At the heart of this novel lies an effort to describe a involuntary tilt or shift in the American worldview, a forced reappraisal of the safe vantages and distances to which we have grown accustomed and to which we feel in some senses are our inheritance and our right.
The kidnapping of an American aid worker (Todd Barbery) in Afghanistan serves as the mechanism that sends out a series of shocks through the set of relationships in Todd’s immediate family, bringing into sharp relief physical and emotional differences: those between a wife and her stepdaughter (Clarissa and Ruby), a husband and a wife (Todd and Clarissa) but also questioning whether geographical – or more properly cultural – differences are merely differences of degree and not of kind. At issue seems to be the very idea of communication itself (an idea that goes unquestioned in the American worldview): whether in every act of communication or every effort to connect there exists something that remains unsaid which finds expression only in times of crisis.

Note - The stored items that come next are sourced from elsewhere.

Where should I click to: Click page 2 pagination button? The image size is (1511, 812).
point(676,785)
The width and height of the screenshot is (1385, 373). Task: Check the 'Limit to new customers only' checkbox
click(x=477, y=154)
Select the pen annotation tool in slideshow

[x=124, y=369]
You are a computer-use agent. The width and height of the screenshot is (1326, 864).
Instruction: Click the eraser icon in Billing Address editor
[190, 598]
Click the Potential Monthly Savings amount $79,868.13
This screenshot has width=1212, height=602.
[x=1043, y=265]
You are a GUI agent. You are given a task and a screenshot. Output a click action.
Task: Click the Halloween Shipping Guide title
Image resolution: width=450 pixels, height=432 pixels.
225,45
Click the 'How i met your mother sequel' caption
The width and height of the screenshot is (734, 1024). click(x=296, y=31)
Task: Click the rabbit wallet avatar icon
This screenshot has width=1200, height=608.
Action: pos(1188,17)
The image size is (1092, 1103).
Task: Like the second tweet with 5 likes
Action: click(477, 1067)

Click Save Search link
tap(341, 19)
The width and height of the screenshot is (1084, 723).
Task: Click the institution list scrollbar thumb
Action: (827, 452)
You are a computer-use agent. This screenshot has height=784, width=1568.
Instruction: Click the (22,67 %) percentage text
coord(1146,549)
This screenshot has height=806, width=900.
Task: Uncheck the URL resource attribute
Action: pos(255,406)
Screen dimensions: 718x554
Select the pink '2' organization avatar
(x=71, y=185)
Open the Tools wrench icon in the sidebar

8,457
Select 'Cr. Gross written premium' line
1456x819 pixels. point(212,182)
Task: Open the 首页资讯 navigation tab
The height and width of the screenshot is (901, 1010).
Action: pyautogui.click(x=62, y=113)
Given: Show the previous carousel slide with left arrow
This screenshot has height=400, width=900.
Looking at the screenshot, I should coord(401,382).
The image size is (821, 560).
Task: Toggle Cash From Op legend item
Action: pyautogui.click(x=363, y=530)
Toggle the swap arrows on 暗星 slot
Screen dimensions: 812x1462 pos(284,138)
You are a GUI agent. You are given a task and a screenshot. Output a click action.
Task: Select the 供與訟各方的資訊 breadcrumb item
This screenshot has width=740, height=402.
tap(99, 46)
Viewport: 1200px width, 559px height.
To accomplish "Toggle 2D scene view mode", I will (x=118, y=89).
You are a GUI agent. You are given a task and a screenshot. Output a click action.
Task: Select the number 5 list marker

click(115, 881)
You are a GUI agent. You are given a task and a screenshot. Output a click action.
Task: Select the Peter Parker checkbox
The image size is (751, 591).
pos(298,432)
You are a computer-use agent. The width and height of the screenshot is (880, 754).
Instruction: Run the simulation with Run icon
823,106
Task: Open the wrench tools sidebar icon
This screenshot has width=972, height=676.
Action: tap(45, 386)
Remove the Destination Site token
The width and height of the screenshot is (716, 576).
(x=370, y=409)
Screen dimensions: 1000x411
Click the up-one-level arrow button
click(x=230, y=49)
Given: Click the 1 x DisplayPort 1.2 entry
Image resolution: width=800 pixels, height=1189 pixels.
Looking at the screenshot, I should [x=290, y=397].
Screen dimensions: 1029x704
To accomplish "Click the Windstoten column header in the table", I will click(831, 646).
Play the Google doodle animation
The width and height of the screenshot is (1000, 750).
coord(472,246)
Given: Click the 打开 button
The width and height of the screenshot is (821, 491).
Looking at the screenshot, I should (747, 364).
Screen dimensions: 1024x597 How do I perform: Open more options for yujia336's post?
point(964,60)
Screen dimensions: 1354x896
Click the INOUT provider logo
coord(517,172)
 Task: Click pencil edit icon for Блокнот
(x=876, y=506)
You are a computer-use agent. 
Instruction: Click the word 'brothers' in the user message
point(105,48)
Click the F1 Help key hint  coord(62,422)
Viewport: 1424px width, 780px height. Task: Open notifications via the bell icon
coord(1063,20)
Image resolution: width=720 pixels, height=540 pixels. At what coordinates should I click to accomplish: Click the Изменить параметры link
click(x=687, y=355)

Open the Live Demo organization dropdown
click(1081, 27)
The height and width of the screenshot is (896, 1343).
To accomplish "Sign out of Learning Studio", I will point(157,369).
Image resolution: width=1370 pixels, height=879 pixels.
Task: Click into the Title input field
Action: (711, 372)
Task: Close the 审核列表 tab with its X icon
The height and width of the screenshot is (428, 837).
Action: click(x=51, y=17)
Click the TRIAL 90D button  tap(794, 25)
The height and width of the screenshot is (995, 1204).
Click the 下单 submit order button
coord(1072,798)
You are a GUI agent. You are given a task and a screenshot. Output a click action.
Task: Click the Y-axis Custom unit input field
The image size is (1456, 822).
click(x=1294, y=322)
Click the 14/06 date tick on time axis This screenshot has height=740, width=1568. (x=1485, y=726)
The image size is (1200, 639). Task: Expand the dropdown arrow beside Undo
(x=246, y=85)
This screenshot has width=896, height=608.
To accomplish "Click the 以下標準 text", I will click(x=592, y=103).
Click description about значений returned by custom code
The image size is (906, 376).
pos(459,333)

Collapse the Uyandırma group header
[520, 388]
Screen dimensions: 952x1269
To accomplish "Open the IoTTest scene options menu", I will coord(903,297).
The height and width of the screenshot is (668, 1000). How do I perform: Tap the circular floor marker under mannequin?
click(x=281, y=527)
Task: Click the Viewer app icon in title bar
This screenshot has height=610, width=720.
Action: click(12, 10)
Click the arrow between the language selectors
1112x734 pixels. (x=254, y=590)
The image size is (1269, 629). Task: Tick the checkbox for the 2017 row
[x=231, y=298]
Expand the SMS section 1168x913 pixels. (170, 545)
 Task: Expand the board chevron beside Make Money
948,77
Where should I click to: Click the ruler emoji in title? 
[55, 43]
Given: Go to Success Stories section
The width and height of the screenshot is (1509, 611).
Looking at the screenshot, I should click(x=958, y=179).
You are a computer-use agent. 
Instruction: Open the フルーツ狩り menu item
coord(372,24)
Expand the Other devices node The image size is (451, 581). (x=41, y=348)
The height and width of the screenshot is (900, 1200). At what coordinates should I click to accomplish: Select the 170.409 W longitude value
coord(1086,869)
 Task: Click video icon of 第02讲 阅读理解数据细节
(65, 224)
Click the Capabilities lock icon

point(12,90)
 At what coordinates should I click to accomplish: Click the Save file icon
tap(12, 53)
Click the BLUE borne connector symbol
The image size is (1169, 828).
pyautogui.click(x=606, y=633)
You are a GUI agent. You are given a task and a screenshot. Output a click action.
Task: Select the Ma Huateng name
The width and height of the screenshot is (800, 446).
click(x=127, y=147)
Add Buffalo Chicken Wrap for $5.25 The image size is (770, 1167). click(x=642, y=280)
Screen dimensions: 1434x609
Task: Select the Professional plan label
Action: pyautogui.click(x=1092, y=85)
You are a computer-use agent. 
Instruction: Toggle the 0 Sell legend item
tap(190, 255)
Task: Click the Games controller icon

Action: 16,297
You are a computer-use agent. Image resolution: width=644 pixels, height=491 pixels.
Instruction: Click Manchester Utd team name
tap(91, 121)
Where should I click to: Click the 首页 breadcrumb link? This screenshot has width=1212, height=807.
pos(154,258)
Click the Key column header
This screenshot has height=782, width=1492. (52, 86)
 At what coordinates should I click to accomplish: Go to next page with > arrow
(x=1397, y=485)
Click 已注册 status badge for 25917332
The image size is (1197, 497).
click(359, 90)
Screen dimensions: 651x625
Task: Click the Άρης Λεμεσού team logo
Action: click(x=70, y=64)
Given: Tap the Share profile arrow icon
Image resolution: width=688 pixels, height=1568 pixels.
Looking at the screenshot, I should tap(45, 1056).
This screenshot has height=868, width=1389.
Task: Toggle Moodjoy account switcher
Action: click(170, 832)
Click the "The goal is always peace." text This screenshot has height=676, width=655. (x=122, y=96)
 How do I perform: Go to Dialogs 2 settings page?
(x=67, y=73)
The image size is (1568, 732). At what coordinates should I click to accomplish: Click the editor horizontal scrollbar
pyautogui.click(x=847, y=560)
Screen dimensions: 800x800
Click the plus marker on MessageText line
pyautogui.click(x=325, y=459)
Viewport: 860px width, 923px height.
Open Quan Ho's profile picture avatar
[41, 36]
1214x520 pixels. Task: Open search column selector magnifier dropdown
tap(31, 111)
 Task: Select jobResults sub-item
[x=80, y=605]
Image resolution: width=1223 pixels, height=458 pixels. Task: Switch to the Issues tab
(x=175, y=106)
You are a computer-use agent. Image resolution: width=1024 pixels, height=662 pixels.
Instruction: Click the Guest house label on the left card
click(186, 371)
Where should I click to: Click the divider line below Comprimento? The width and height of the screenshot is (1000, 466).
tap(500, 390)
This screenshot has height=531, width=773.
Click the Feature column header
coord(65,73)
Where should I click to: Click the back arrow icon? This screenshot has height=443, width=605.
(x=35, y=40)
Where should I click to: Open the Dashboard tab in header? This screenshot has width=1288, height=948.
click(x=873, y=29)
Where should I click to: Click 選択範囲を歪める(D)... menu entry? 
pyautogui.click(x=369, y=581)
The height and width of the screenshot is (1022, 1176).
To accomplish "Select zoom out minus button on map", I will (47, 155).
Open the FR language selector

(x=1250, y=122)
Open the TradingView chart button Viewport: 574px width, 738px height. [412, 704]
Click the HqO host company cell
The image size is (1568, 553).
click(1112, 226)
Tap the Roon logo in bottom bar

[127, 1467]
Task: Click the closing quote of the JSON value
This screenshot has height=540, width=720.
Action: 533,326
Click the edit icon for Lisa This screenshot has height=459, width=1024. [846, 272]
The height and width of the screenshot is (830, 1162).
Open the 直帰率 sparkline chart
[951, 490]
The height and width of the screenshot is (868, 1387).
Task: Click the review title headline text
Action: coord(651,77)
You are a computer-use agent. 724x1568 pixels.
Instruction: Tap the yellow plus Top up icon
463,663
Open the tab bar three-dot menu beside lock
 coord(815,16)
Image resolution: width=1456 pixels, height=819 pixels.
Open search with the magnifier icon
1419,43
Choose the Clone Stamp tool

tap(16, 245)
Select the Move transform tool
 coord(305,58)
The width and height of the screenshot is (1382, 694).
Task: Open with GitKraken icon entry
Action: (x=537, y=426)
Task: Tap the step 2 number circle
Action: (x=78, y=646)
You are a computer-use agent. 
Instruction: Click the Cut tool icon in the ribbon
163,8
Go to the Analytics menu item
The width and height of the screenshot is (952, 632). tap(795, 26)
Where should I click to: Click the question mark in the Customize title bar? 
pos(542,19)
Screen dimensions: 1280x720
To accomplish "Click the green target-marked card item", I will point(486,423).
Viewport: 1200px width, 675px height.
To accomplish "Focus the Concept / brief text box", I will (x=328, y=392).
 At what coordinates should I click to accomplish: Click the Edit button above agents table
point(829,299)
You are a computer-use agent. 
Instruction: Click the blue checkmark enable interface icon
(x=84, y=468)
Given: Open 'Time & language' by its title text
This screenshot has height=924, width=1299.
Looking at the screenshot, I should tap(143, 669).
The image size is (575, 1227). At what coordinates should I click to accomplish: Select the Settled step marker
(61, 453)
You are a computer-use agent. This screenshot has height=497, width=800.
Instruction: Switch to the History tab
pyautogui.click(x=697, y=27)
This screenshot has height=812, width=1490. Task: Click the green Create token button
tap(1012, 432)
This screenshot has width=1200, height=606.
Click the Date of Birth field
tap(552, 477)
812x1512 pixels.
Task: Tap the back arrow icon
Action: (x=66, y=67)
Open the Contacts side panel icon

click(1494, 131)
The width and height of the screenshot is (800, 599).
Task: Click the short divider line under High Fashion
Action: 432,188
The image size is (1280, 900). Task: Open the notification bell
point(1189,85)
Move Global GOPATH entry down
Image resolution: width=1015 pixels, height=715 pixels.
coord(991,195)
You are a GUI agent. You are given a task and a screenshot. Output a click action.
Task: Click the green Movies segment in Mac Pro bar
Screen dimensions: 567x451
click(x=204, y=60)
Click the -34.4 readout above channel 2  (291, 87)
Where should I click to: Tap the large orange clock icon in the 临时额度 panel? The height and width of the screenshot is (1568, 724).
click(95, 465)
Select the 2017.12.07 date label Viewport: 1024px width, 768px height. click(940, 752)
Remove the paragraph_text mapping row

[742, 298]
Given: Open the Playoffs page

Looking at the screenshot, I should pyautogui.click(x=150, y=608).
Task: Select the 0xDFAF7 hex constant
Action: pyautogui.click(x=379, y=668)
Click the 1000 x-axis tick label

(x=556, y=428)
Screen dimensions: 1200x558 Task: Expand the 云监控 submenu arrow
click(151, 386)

While the main narrative is set in motion by the kidnapping – grief in the shadow of an anticipated grief – it is joined by an equally powerful protagonist from the subplot: a graffiti artist, Danil, who uses his paintings as a commentary on the war and also a tribute to his younger brother killed while fighting in Afghanistan. At this point the novel is spring-loaded, ready to go off along the lines of a classic thriller: what we get, however, in both the language and action is a type of strategic withdrawal: the author seems at pains not to speak but rather to try to listen: physical action is generally subdued, Todd’s ordeal is more or less sidelined and the narrative’s center of gravity shifts to the encounter between Clarissa and Danil.
Clarissa, oscillating between the competing choices of an attempt at military extraction or continuing negotiation with Todd’s captors, sets off on a late-night ramble through Brooklyn and chances upon Danil: somehow they get talking and each shares the story of their hurt, originating in Afghanistan, with the other. Once voiced to Danil, Clarissa’s pain does not dissipate as much as the unilateral act of giving up the burden of grief to another without expectation allows her the freedom to decide and take action.
At one point in the book, speaking of his dead brother, Danil notes that “[w]hat he told me was that being there [Afghanistan] gave his life ‘clarity’…you have someone giving you orders, you don’t have to face the fear of figuring things out for yourself.” It is this sense of what might be termed a transparency of meaning or intention that Americans, perhaps more so that other nations, feel is their birthright that the author is drawing into question; in warzones especially there are practical reasons why it is absolutely critical that meanings and intentions be unambiguous – not only your own but also those of your adversary.
This brings to mind the fictionalized account of the hunt for Osama bin Laden, Zero Dark Thirty: one aspect of this film which surely was not fiction concerned the behind-the-scenes bureaucratic war over whether OBL was actually living in the Abbottabad compound (as sources on the ground claimed) or not. According to the film, the White House continually stalled on authorizing any military intervention/extraction on the grounds that more ‘clarity’ was required yet this insistence on additional transparency led to months of inaction and paralysis that could have proved fatal to the success of the mission. This novel seems to be hinting at something along the same lines: that an insistence on reason and transparency may not necessarily lead to good outcomes. On the other end of the spectrum and at another point in the book, Danil recalls his brother stating that “[f]or all intents and purposes this place [Afghanistan] does not exist” and additionally calling it a “ghost land” as if he almost already saw himself as the ghost that would later haunt Danil.
Countering the impression of Afghanistan as a place where Americans go to die, each of the novel’s five sections is preceded by a letter from the last Communist leader of Afghanistan before the dissolution, Mohammad Najibullah, to his exiled wife and daughters. While under the protection of the United Nations, Najibullah is not allowed to leave to join his family – he reacts by bringing an enormously lyrical depth of expression when writing about his enforced separation, his identity and the fate of his country. A younger version of Amir (an aide to Todd in Afghanistan) works behind the scenes to enable Najibullah’s eventual release although he resists departing his country. These letters – taken together with those of Stela, Danil’s mother – work as a type of echo chamber for the themes of the novel: ratcheting up the tension as the novel approaches a conclusion but also indicating that choice and decision belong to neither darkness nor clarity but somehow both together understood as the same.